→ **Available records**:
####
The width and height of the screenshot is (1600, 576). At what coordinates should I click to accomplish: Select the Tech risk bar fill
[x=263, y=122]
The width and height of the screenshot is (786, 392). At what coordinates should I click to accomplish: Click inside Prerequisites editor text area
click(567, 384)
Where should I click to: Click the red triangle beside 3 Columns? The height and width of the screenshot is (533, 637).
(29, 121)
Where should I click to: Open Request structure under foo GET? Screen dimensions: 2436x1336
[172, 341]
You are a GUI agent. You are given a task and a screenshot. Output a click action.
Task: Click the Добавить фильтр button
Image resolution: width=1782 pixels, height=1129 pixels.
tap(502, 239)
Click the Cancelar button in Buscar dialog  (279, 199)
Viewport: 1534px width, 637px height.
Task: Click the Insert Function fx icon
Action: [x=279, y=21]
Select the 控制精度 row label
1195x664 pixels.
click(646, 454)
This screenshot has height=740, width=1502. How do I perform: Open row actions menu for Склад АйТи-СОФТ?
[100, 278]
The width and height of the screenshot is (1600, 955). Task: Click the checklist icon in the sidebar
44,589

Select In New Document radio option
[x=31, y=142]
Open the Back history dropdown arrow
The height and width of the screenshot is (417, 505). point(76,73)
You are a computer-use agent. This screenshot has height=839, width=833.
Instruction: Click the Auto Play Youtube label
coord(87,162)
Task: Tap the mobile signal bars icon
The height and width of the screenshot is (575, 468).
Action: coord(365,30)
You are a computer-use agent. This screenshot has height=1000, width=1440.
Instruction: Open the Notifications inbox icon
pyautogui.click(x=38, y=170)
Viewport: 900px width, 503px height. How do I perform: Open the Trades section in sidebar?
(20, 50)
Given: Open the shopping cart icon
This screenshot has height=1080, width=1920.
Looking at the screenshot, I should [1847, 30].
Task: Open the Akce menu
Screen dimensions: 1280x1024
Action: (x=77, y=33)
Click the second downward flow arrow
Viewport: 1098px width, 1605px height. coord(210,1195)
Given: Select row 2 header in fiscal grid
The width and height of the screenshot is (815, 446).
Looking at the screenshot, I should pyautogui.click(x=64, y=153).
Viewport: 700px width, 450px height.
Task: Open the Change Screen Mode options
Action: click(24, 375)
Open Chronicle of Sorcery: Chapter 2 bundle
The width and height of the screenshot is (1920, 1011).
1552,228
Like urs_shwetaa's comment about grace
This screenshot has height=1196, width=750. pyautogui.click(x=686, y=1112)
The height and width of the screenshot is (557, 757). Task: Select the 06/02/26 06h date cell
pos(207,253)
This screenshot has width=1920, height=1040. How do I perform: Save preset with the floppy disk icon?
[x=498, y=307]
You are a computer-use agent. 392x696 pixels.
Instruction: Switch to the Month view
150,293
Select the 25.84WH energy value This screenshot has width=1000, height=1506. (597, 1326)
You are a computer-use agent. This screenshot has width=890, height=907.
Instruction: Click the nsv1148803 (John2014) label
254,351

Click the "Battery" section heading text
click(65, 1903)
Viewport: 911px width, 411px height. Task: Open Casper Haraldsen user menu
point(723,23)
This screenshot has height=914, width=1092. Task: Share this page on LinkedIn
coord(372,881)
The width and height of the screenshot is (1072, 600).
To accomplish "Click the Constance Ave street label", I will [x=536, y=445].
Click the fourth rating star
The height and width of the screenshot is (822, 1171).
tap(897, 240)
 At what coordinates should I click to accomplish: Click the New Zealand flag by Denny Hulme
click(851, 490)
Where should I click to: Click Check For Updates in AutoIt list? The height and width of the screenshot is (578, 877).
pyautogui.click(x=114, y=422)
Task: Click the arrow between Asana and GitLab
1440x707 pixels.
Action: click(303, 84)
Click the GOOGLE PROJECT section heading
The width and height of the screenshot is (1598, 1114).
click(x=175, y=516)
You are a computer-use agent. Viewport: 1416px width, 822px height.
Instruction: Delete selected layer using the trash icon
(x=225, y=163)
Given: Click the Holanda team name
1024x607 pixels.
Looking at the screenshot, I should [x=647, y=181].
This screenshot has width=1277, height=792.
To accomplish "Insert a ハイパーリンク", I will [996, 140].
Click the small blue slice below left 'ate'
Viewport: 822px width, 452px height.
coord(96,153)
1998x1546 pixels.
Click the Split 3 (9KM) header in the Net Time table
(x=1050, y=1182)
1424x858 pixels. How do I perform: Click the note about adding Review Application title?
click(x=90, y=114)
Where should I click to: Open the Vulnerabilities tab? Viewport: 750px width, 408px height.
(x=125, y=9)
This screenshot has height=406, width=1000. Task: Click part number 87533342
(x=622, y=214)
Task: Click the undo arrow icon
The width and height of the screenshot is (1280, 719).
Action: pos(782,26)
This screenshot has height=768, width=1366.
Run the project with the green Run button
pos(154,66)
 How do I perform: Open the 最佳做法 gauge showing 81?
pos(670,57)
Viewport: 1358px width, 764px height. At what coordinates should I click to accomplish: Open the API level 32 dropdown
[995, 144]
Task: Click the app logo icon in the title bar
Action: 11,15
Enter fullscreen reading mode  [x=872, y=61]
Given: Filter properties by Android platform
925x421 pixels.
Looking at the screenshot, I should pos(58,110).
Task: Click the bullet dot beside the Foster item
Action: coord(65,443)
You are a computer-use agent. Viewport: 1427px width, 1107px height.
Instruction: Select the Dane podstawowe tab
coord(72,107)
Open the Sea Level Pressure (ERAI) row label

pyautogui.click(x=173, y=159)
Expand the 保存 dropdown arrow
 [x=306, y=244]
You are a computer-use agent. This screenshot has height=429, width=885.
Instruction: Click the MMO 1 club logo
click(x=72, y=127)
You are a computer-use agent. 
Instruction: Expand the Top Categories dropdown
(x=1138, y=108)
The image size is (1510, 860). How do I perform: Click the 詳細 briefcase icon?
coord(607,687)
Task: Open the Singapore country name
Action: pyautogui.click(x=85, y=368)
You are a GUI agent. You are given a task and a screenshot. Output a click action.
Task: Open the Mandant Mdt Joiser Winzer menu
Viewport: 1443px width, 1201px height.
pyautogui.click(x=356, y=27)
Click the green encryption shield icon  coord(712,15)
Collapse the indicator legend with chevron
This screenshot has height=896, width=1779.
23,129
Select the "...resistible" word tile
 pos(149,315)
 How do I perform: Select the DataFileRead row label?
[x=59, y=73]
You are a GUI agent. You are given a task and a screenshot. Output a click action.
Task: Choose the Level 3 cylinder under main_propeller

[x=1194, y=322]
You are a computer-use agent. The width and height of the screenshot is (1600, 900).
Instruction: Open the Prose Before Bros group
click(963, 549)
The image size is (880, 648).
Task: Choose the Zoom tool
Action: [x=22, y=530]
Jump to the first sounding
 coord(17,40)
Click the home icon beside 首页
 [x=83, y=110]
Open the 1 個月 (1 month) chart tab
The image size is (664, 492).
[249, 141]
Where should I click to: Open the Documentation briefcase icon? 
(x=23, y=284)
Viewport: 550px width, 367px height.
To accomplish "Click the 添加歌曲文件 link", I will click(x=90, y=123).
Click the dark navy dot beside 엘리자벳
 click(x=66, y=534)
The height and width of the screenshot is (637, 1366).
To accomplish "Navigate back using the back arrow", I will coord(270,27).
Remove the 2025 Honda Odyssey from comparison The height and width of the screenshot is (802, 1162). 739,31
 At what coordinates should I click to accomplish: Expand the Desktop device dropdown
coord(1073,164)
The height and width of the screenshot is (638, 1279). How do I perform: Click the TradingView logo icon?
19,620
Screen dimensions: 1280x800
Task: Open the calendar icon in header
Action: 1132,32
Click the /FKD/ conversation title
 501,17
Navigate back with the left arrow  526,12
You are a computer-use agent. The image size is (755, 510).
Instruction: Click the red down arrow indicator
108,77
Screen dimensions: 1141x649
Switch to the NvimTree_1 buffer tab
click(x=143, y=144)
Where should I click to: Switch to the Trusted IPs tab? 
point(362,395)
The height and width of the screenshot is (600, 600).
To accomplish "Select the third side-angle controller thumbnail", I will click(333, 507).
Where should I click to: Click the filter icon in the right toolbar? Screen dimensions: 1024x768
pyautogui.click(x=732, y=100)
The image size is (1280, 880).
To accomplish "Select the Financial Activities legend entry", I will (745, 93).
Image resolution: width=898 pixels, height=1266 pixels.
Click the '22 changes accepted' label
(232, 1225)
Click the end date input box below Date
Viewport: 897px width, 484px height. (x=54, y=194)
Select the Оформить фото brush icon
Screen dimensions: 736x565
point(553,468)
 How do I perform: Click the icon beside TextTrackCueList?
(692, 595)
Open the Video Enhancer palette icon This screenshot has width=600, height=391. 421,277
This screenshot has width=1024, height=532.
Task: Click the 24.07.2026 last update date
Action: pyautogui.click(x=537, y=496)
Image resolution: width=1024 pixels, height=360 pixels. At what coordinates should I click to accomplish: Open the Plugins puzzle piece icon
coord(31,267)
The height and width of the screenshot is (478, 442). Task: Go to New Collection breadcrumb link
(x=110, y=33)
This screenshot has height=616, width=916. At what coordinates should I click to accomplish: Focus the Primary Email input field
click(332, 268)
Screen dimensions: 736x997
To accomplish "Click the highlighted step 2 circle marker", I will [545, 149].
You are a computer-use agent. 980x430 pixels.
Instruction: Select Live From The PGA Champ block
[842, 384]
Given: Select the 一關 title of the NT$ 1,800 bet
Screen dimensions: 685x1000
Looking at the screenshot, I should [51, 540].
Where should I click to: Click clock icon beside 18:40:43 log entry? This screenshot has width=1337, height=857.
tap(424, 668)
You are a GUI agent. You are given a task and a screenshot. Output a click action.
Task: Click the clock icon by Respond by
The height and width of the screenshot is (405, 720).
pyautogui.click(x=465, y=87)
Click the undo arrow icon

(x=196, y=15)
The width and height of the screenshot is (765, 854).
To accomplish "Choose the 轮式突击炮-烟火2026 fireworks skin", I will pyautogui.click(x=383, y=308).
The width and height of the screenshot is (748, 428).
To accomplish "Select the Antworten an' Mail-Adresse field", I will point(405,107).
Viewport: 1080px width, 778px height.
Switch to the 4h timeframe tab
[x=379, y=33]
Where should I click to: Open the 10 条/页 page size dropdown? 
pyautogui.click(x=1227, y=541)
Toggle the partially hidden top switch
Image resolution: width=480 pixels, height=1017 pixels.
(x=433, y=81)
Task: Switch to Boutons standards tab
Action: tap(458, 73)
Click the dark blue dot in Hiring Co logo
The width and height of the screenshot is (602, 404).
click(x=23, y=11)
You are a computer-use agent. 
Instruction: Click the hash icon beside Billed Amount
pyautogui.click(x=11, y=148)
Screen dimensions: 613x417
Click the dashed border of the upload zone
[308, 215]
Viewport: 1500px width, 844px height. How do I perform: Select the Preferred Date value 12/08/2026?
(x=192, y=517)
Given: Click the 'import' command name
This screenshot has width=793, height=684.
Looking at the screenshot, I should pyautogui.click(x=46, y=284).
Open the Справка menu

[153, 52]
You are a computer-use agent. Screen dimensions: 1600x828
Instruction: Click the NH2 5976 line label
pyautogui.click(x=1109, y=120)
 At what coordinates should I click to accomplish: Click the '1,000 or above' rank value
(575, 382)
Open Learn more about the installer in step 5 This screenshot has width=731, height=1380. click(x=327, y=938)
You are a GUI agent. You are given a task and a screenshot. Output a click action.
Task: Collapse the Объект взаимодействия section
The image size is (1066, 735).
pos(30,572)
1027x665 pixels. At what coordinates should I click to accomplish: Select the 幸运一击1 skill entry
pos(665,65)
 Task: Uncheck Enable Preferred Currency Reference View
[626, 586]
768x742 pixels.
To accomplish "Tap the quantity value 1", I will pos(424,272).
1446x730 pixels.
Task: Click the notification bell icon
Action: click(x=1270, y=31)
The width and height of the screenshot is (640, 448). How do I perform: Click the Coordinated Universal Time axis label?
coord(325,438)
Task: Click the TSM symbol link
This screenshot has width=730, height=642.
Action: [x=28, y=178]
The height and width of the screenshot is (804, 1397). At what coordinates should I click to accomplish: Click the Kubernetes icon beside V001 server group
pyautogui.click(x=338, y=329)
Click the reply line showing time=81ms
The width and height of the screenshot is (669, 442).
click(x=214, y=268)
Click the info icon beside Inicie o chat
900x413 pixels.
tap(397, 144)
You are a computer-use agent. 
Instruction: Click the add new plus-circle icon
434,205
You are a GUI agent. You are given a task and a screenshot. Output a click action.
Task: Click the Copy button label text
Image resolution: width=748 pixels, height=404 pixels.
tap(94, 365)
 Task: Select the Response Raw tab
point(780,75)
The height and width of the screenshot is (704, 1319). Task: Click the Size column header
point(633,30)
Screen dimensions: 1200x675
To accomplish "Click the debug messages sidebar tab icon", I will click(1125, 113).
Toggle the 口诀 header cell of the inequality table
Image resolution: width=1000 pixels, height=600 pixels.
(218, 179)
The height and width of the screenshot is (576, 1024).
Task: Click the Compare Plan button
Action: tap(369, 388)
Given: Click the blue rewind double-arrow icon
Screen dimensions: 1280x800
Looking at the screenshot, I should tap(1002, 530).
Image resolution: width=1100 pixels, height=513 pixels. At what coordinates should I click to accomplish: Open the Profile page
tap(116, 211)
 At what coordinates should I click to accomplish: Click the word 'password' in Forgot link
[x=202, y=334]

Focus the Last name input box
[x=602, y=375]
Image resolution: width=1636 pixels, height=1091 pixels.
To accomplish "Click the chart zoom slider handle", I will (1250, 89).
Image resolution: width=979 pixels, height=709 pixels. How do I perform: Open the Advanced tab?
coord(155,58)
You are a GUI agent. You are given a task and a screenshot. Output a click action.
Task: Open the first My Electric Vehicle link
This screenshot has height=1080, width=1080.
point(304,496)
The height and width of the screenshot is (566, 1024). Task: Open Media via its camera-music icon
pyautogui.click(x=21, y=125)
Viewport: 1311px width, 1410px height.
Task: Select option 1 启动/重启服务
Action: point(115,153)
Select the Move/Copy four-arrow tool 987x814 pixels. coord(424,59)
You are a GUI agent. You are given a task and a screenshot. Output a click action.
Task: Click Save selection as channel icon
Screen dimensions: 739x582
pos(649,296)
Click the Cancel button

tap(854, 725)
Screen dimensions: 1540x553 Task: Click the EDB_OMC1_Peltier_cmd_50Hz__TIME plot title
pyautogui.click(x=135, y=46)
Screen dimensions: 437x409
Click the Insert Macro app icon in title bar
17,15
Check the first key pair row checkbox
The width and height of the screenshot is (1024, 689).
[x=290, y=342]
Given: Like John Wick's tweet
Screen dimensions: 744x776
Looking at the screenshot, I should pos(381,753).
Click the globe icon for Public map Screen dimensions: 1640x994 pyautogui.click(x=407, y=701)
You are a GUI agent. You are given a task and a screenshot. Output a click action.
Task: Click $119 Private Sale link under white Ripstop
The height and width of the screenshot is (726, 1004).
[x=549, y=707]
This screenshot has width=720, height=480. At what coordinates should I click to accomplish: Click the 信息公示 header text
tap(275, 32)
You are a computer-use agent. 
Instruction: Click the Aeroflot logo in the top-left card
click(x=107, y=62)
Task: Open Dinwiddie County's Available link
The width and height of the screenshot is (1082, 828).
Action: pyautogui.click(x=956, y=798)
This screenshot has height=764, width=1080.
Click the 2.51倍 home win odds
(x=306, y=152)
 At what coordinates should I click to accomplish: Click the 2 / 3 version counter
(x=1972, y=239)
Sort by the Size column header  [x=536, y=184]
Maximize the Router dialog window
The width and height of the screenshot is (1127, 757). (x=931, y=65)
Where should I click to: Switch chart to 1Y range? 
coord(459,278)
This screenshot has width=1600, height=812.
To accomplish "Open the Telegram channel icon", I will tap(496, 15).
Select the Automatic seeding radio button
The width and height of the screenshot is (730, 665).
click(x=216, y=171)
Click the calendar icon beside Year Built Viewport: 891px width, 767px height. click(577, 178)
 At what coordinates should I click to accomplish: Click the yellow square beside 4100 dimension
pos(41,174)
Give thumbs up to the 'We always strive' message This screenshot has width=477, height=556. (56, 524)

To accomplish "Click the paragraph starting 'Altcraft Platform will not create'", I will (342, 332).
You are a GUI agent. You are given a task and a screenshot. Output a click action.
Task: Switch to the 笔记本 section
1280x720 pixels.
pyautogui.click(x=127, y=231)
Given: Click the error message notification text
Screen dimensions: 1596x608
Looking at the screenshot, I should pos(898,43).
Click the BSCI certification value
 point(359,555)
####
→ **Aim of the task**: What is the number of lines in the data that hold the word "Collapse"? Reply with that number and nothing else.

→ **Answer to the exercise**: 2